Earthy ER visit first gift of Christmas

AS RAY AND I WAITED FOR the doctor in the emergency department my boy swiped a hot pink Band-Aid and promptly dropped trou to stick it on his private part.

For several days our first grader with some special needs had been grabbing that area and complaining with his limited speech: “Pee-Nush hurt.”

Did he have a bladder infection? Had he been molested?

I dialed the on-call doctor at Longmont Clinic Friday afternoon. Her nurse screened Ray’s symptoms for anything serious. Then, she advised us to make an appointment Monday with our family pediatrician, Dr. Fan, who faithfully and cheerfully has ridden a medical roller coaster beside Ray since his birth.

However, before we hung up, the nurse reminded us to call Children’s Hospital Colorado in Aurora if his discomfort mounted.

By Saturday night I wondered what number Ray would say if he could in terms of his pain on the pain scale — 1 being no pain and 10 being unbearable pain.

He kept standing up and sitting down in his bubble bath, a boy antsy with worry and likely a 6 or 7 on the pain scale.

When we called, the nurse told us it could be an inguinal hernia around the testicles, which can become very serious, she said.

Off we went, then — Ray and I — through the night with his hair still damp from the bath.

So, imagine our relief when two emergency department doctors there palpated between his bottom and lower rib cage for the suspected hernia and instead reported constipation with referred pain in the pelvic floor.

That Ray still went No. 2 in the bathroom during this bout had thrown the oncall doctor off the trail in diagnosing constipation without benefit of an exam, they explained.
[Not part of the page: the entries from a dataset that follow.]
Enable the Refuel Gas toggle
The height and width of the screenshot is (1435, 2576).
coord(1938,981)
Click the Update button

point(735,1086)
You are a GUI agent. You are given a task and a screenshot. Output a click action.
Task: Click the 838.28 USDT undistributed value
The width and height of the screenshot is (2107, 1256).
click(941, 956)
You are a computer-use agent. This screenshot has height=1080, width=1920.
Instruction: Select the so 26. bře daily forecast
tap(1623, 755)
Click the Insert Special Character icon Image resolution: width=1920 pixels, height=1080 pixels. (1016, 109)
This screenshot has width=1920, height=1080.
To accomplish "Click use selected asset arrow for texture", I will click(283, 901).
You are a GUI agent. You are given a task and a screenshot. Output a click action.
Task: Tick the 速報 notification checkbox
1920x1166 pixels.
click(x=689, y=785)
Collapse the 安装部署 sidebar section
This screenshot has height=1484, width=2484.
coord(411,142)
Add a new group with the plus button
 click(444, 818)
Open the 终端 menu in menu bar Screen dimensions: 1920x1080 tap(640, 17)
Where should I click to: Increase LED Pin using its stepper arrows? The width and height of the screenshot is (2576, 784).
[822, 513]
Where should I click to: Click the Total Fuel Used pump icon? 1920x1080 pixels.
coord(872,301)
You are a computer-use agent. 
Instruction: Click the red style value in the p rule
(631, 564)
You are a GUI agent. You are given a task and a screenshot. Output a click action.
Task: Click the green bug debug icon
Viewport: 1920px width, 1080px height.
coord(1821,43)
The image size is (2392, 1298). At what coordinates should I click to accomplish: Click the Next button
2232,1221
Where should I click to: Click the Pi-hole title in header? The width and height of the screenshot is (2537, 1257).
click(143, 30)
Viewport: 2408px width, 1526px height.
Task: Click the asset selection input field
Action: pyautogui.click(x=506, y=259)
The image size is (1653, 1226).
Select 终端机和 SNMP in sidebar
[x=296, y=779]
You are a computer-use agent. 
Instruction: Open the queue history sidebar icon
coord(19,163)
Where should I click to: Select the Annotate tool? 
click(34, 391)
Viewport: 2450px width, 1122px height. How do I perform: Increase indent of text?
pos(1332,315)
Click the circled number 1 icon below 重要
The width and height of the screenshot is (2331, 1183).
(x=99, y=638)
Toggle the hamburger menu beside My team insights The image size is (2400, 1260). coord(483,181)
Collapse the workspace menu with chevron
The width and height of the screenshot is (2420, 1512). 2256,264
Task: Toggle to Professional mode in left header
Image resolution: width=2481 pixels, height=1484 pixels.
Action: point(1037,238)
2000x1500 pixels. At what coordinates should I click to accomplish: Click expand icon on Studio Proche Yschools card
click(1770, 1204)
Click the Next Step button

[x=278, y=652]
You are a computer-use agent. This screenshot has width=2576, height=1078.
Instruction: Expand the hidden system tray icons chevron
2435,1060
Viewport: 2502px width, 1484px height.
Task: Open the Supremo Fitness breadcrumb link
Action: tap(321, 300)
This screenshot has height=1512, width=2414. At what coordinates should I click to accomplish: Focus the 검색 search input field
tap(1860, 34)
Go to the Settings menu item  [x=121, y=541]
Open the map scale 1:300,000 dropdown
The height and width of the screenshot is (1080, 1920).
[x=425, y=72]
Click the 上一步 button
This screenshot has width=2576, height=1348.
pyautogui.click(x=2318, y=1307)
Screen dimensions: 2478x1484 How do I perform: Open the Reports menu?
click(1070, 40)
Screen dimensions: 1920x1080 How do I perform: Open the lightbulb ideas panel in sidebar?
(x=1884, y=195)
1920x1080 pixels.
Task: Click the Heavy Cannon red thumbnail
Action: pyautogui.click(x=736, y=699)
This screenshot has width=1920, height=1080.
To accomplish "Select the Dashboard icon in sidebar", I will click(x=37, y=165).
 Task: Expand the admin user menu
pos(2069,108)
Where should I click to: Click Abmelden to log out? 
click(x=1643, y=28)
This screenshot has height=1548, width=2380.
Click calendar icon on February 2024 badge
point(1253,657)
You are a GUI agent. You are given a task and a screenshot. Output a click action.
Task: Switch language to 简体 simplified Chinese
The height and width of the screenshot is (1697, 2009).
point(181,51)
Then, they prescribed a drug store cure — an enema that in the emergency department cost $250 after insurance paid for the lion’s share of our visit.

“We can just feel it in his belly,” one of the doctors explained before disappearing to marshal nurses for the dirty work.

Two soon arrived at the bedside to administer the enema.

The younger man got Ray to smile by lifting his classic ugly Christmas sweatshirt — a bright green sweatshirt with long-tailed mice peeking out Advent Calendar doors — to reveal a baby blue t-shirt featuring Olaf, the discombobulated snowman made famous in the movie “Frozen” for his faithful friendship and goofy smile.

“Can I help at all?” I said as these nice guys rounded the bed.

“Yep,” the older nurse said. “Grab a pair of those purple gloves and when I finish with this saline solution, I want you to hold his butt cheeks closed for 10 minutes.”

Well, that sounded easy enough.

So, I agreed to that and to bringing him in a fireman’s carry to the toilet five feet from the bed when the enema took effect.

But within 2 minutes, three ping pong ball-sized unmentionables the texture of pumice came shooting out with a tidal wave of the solution.

All of sudden, Ray’s body went from zero to 100, went from being dry to being slimier than a salamander in murky water. And I scooped him up in order to make it to the toilet just in time for all the rest.

What followed for the next 8 minutes can only be described as the closest thing a male can experience to understand what women experience in childbirth.

We cleaned up afterward, and I wrapped Ray in a snowy white towel. Then, I covered the rest of him to his ankles with his winter coat and snuggled beside him in the narrow twin bed.

At midnight, as we dozed and watched “Frozen” on the monitor above the bed while waiting to be discharged, I got my first chance to reflect on our emergency department story that night.

Many hands at the hospital helped us deal with our unpleasant problem, and they did it with kindness and some humor — care not covered by insurance.

Odd, but true, that I consider their support in an earthy situation the very first gift of Christmas 2016.

During this holiday season, when so many of us focus on gifts made in factories, our experience in the ER inspires me to remember gifts made in the heart and shared with those of us caught in humbling circumstances.

And that feels good all around.

When our boy of few words flushed the toilet for the third and final time, he waived his hands and hollered: “All done! All done! All better!”